▶ _EXERCISE DIRECTIONS_
Write out exactly the lines from the one that contains "Switch to the Advanced tab in 3DMark 11" down to the last line of the material below, keeping both ends and omitting pictures.

─── RECORDS SHOWN

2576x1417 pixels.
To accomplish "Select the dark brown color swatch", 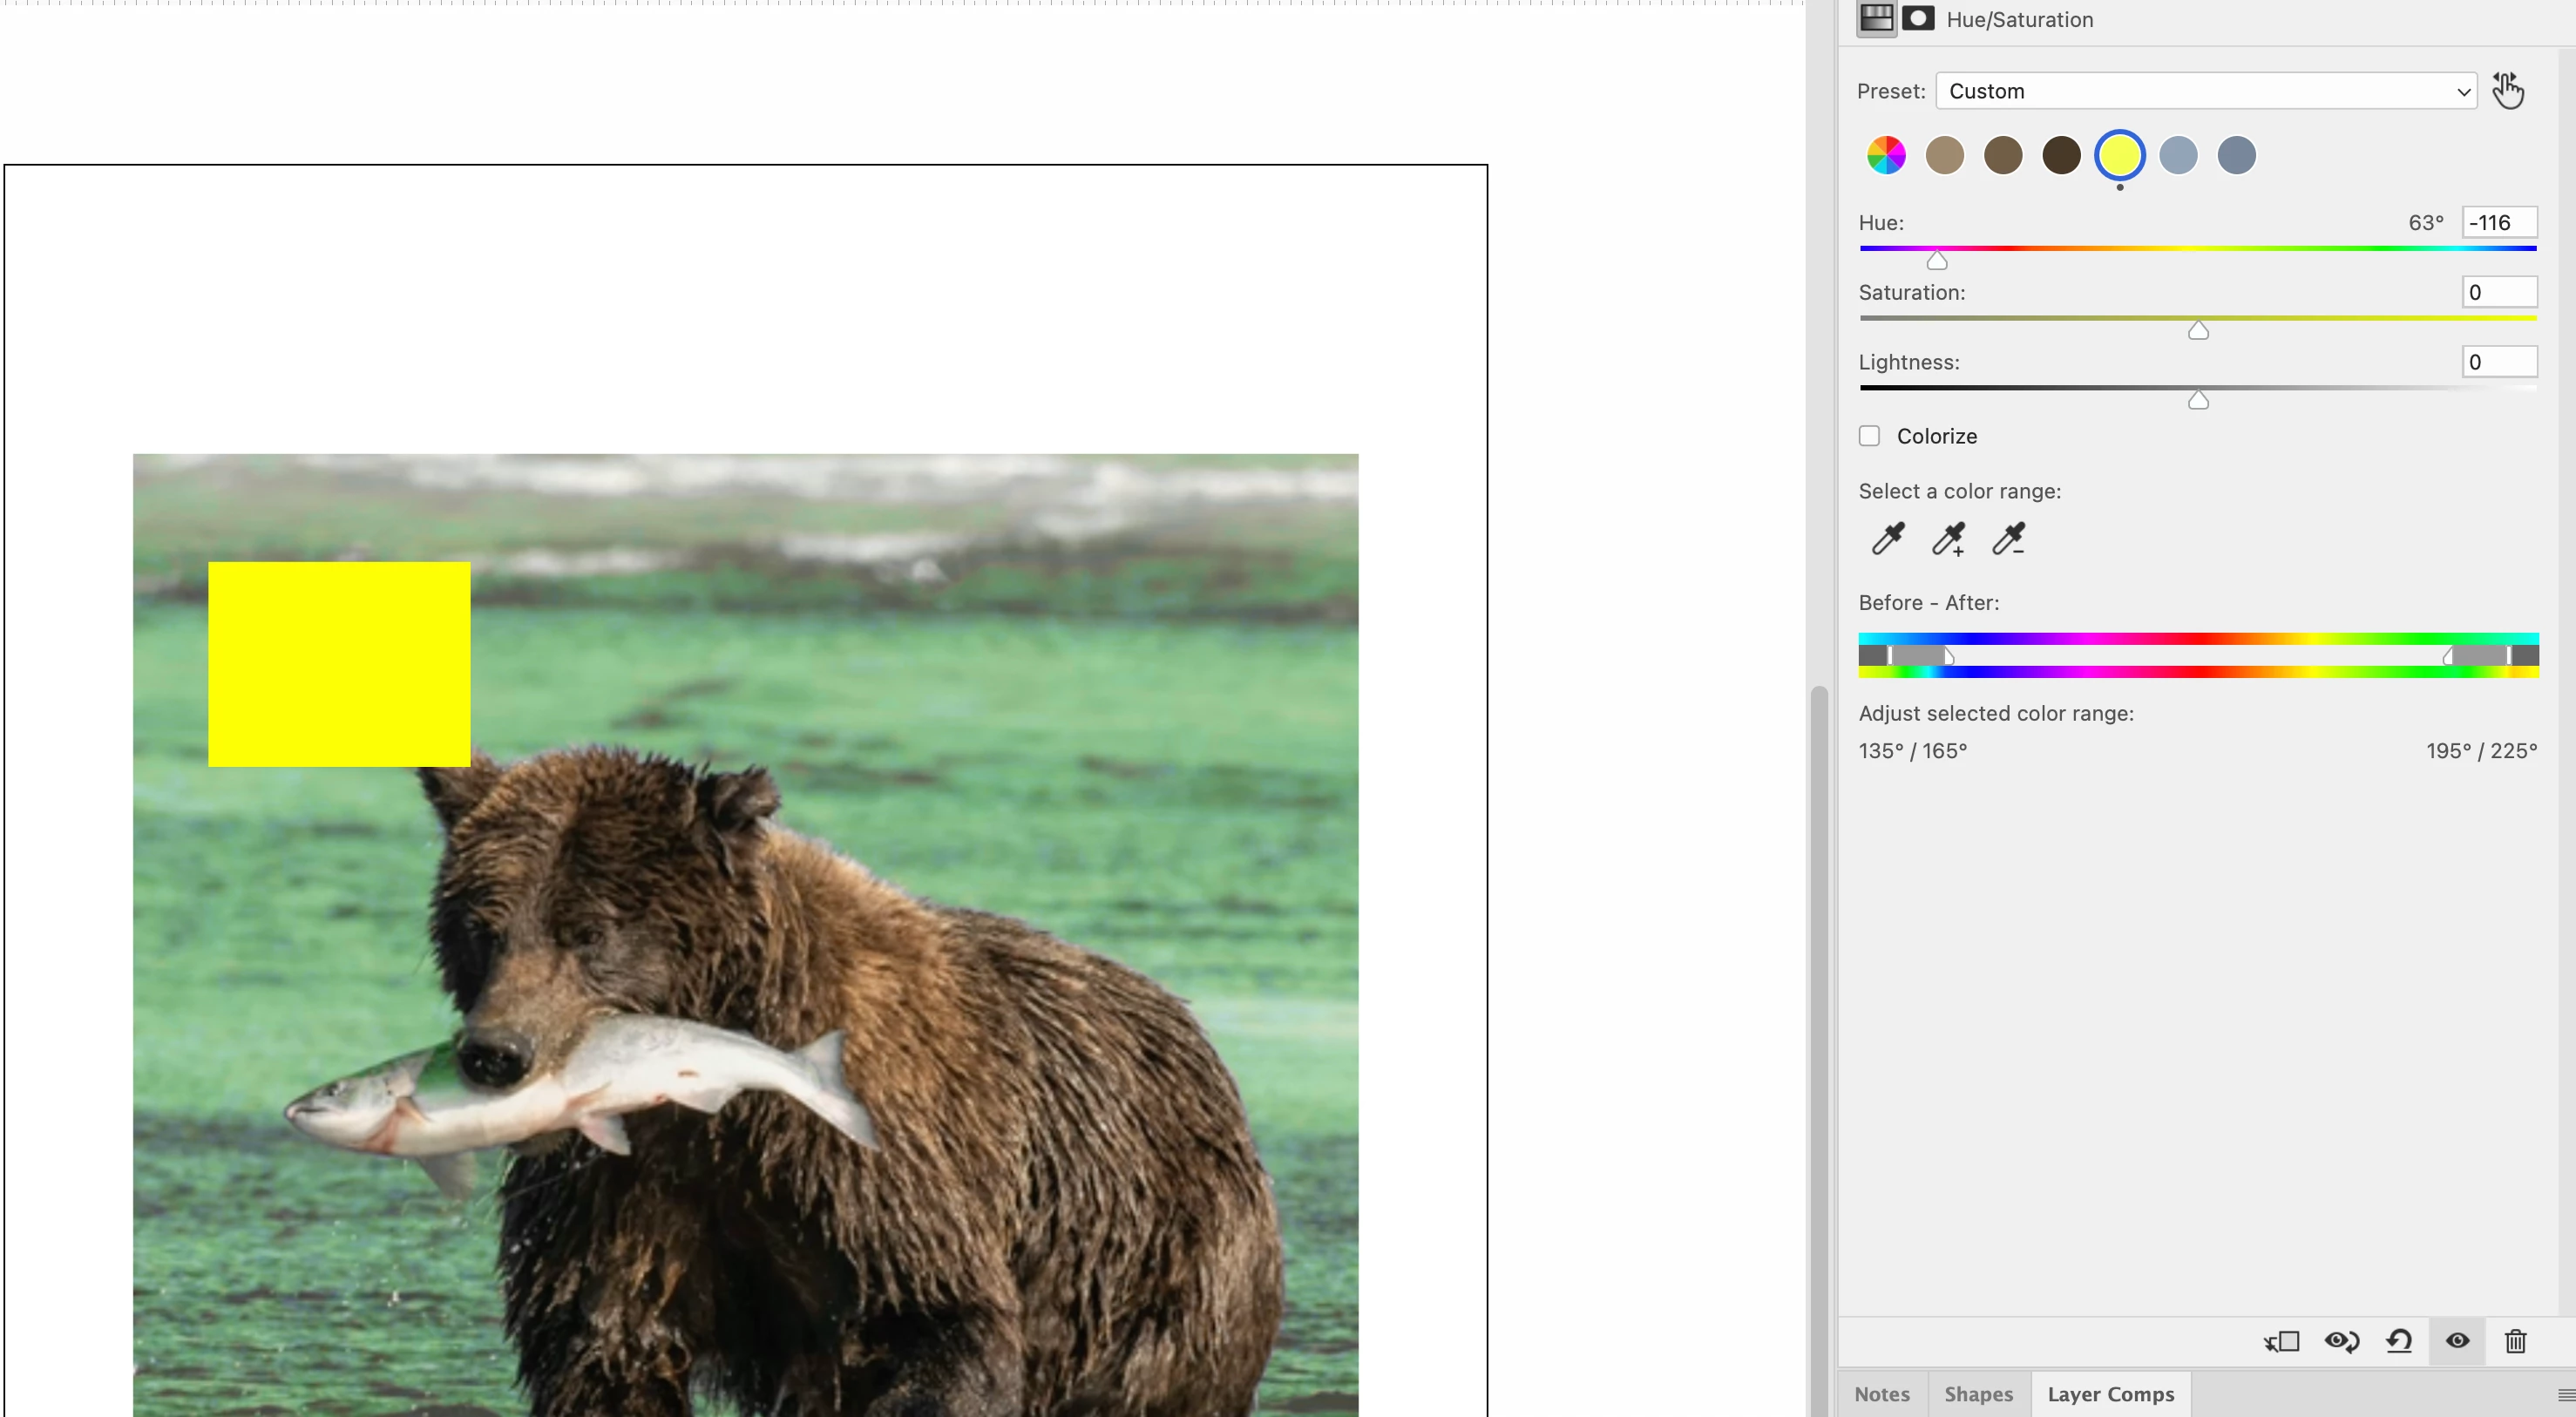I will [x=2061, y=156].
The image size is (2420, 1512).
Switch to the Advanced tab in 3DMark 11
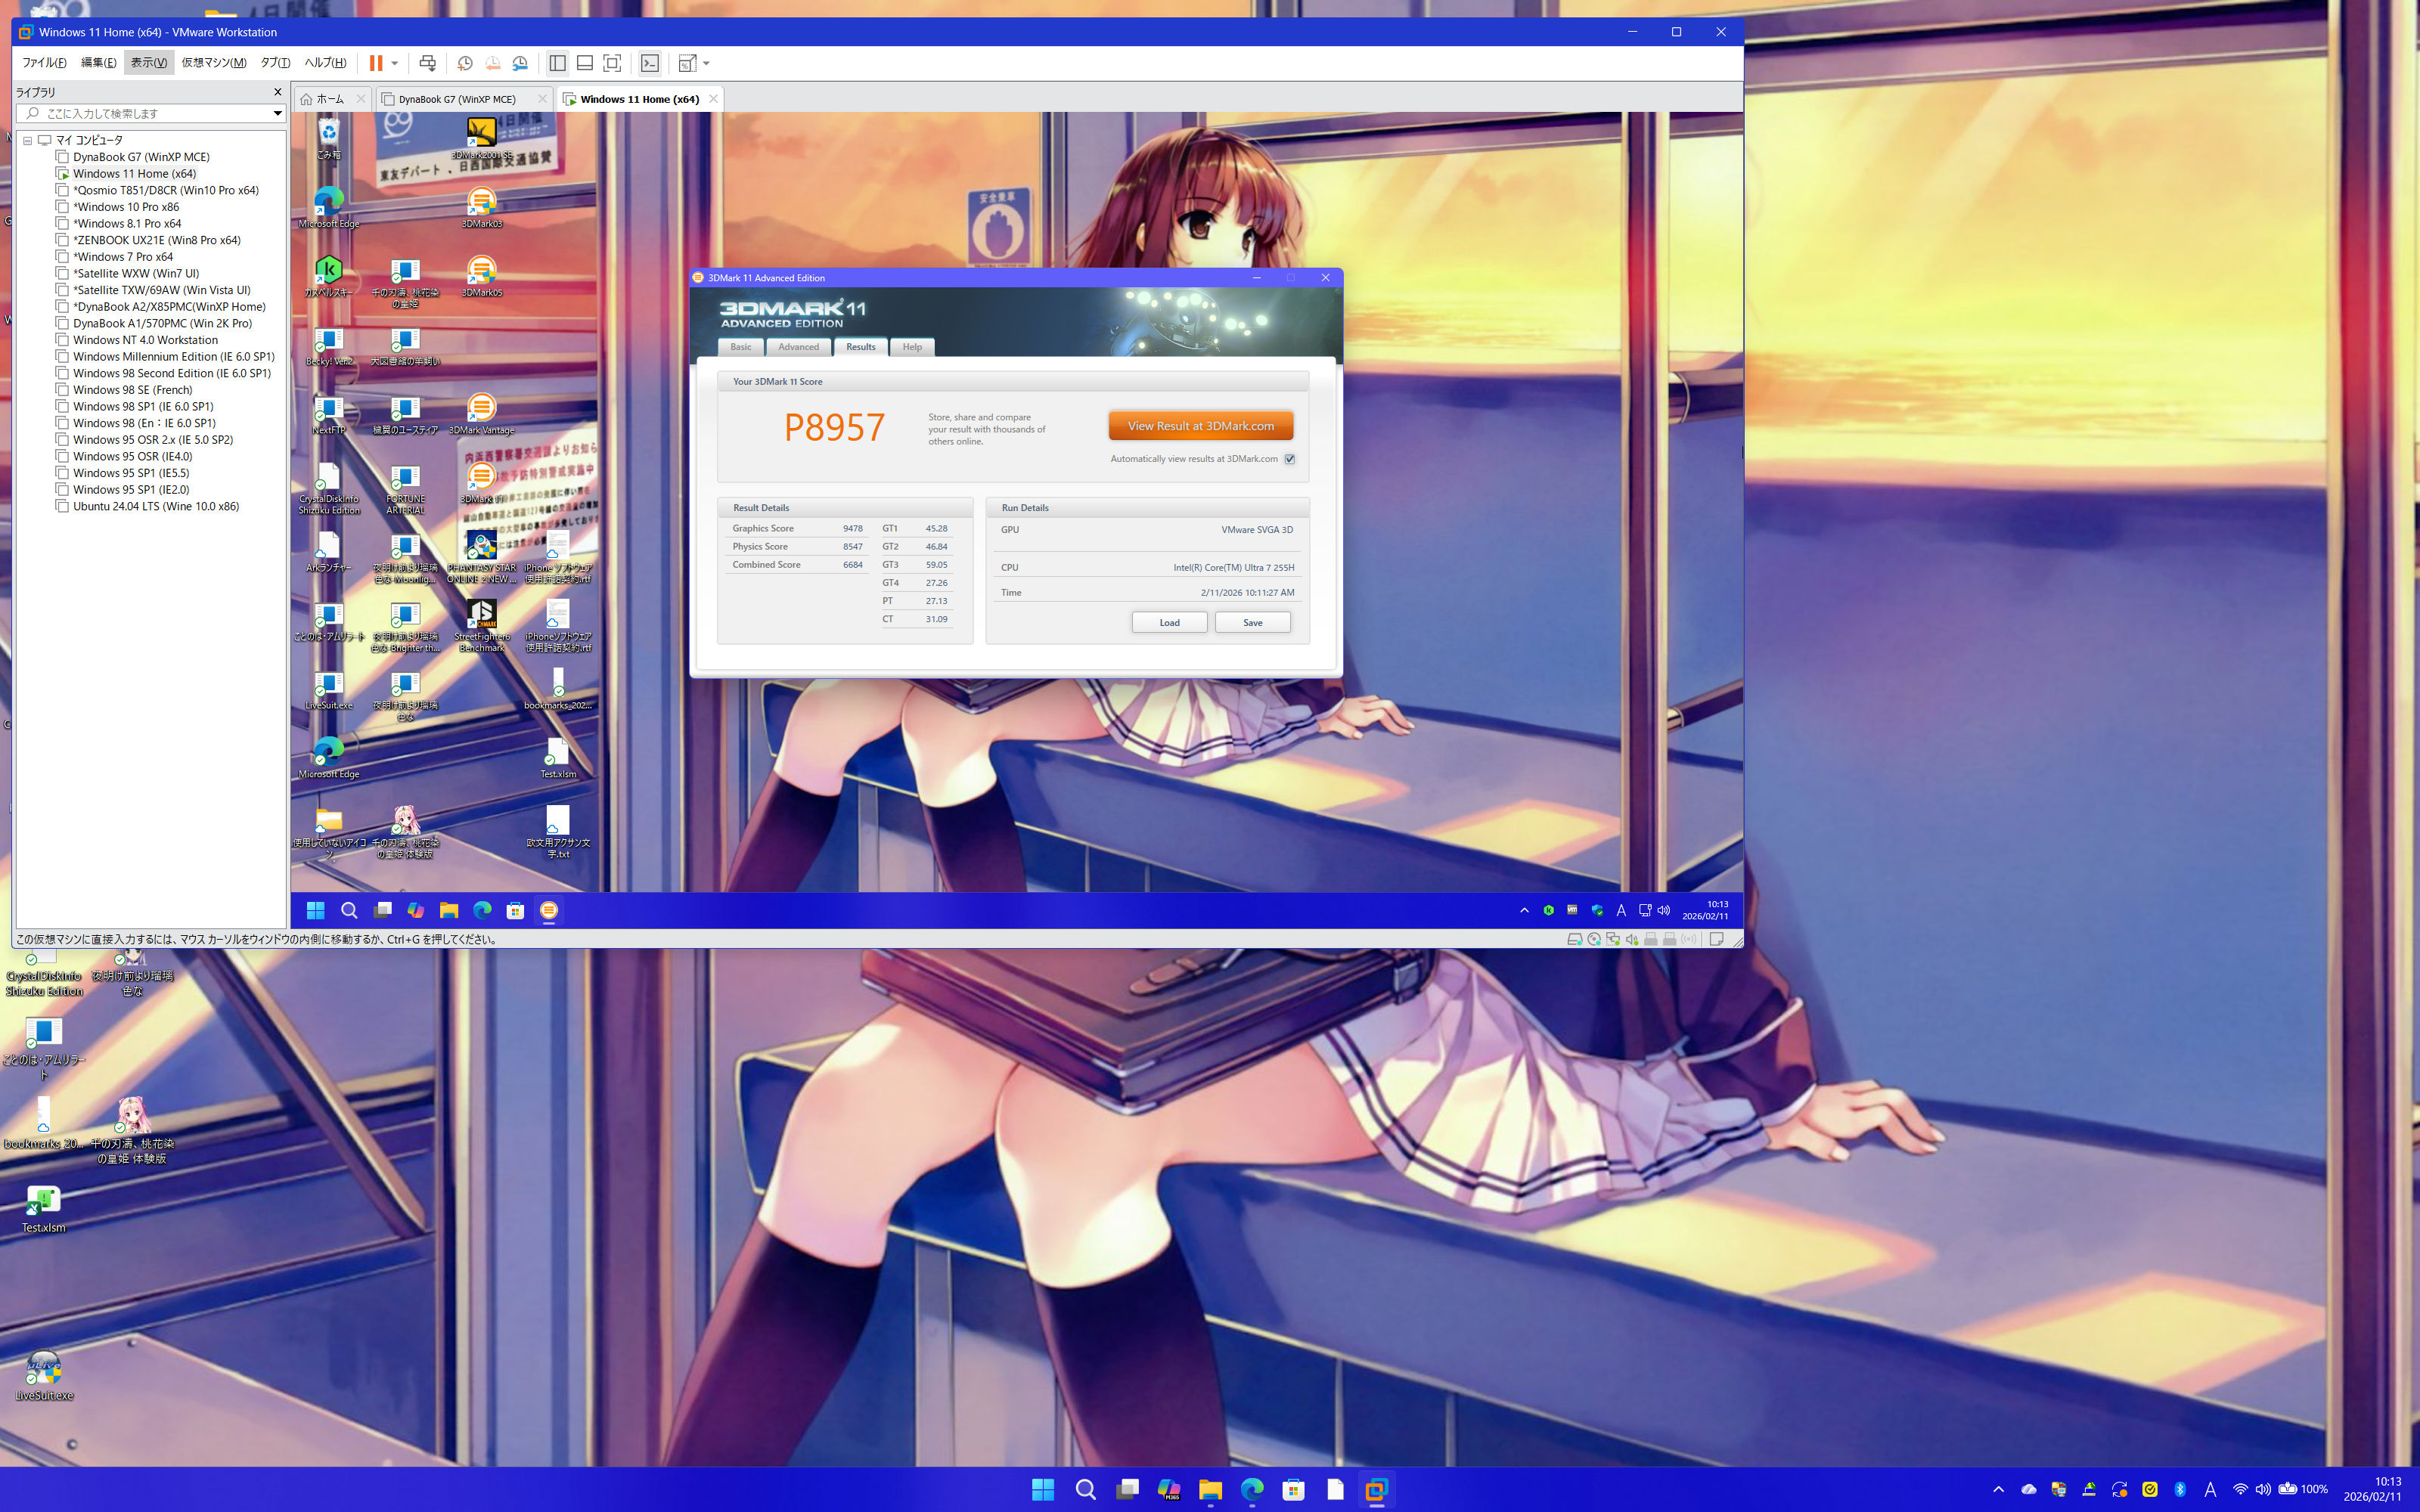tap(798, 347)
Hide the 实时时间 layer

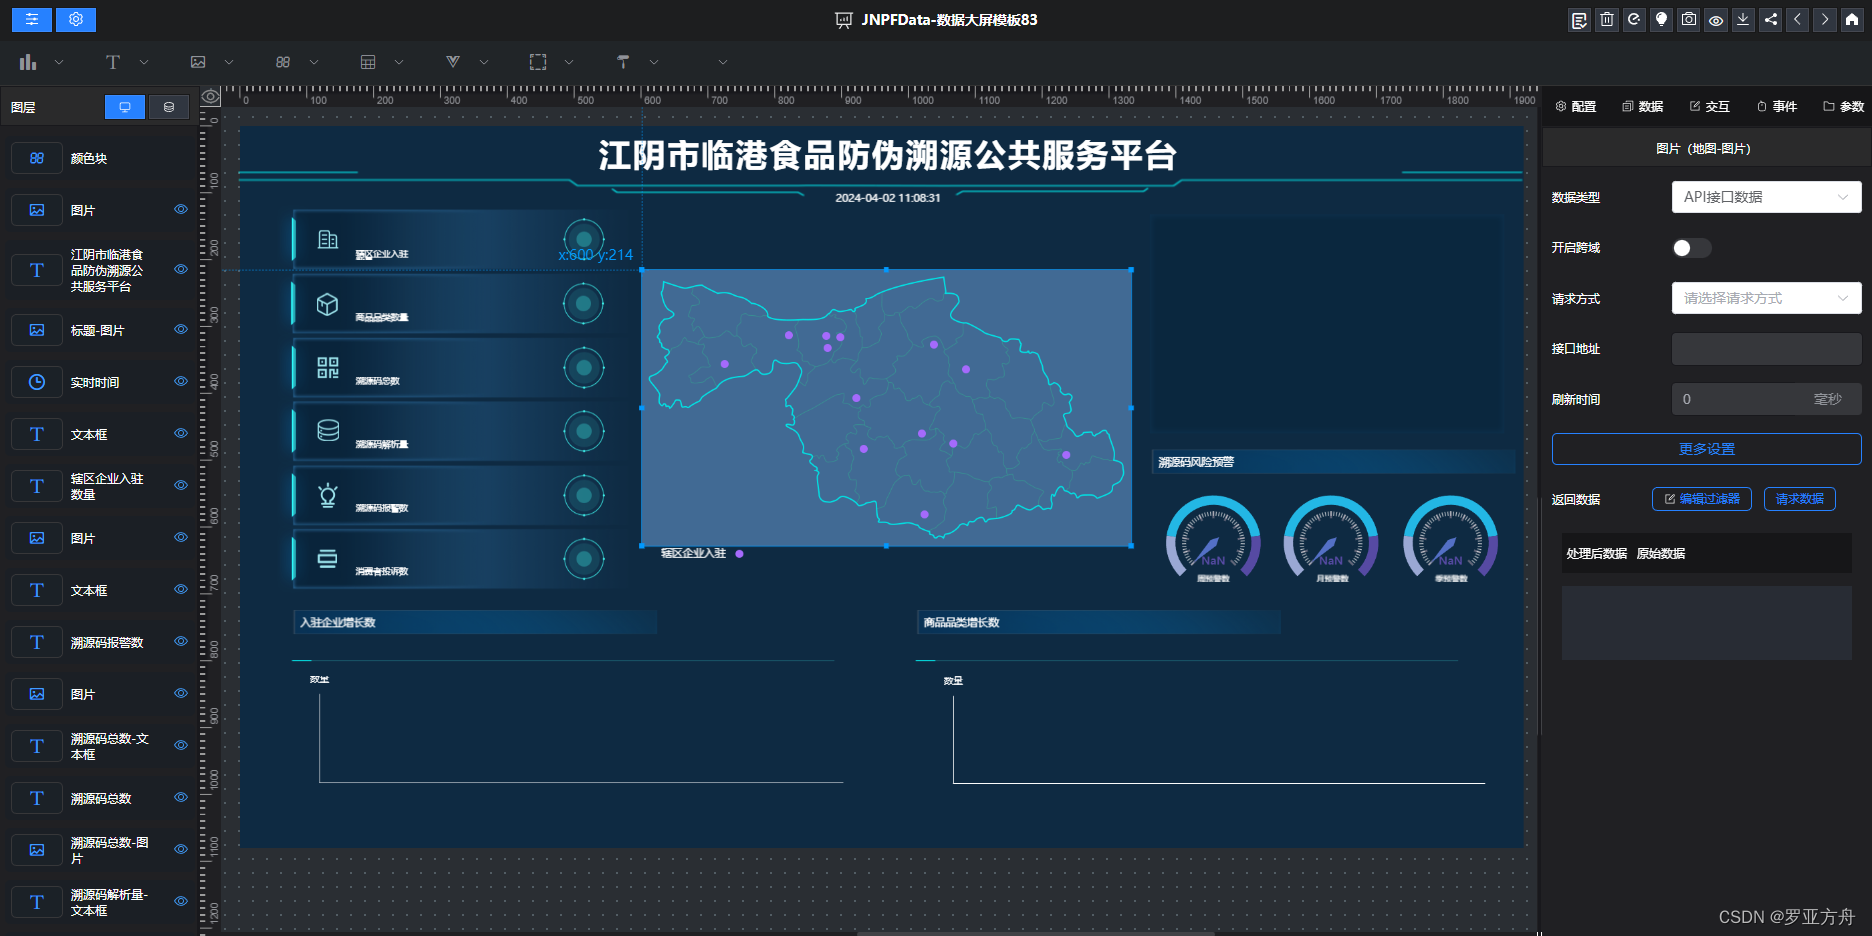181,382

──────

▶ _ANSWER BOX_
Switch to the Advanced tab in 3DMark 11
tap(798, 347)
Hide the 实时时间 layer

181,382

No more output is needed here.